Four women take an early lead in Trump veepstakes if he gets 2024 GOP nod

The shadow campaign to become former President Donald Trump’s 2024 running mate if he wins the nomination is taking shape, though multiple sources say there is no clear front-runner.

Trump has signaled he will ditch his previous No. 2, former Vice President Mike Pence, who has his eyes set on his own White House bid. More than a dozen Trump campaign veterans and former administration officials believe the former president will likely select a woman to join him on the ticket in an effort to win back the female voters he hemorrhaged to President Joe Biden in 2020.

Sources say that potential candidates must display one defining characteristic, an unflinching loyalty to the former president, and most of the MAGA figures who spoke to the Washington Examiner agree that four women in particular are on Trump’s short list: Gov. Kristi Noem (R-SD), Rep. Elise Stefanik (R-NY), Gov. Sarah Huckabee Sanders (R-AR), and former Arizona journalist Kari Lake.

Sanders, the youngest governor in the United States and the longest-tenured press secretary in the Trump White House, flew up political draft boards after she delivered what Trump supporters agree was an “exceptionally strong” response to Biden’s State of the Union on Feb. 7.

“She’s an expert communicator who knows exactly what it takes to cut it in a Trump administration,” one former White House official told the Washington Examiner. “Plus, she could serve as a counterbalance to the argument that Trump should not seek reelection based on his age. She represents the future of the MAGA movement.”

Noem was elected as South Dakota’s first female governor in 2018 after spending more than a decade in the House of Representatives and has made a name for herself as a leading Republican lawmaker in the so-called “culture wars.”
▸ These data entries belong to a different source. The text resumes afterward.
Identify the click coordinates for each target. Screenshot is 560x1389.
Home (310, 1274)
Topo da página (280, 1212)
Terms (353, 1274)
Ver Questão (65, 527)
Multiple Trumpworld figures noted, somewhat bashfully, that the former president is supremely focused on pageantry, suggesting that Noem’s appearance could give her a leg up on the competition.

“Anyone who says that won’t play a factor in the president’s mind is lying to themselves,” one adviser stated. “Optics are everything.”

Stefanik, the current chairwoman of the House GOP conference, was elected as a centrist Republican in 2015 but, after serving on the president’s defense team during his first impeachment, has shifted increasingly to the right. She frequently touts her strong ties to Trump and even endorsed his 2024 run days before he announced his candidacy.

Lake is perhaps the strangest potential pick and one many current and former Trump advisers hope he avoids. The former Phoenix-area news anchor lost her Trump-endorsed 2022 gubernatorial bid against Democrat Katie Hobbs, but she only further endeared herself to the former president by repeatedly claiming that widespread fraud occurred in the 2020 election.

“She’s the one we have to watch out for,” one former Trump campaign official said. “If she ends up being the pick, this whole thing goes belly up.”

Three GOP operatives with experience in multiple presidential campaigns stated that Trump could benefit from picking former Rep. Tulsi Gabbard, who left the Democratic Party before embarking on her media career, or former Ambassador to the United Nations Nikki Haley, who “hasn’t shied away from criticizing Trump after Jan. 6.”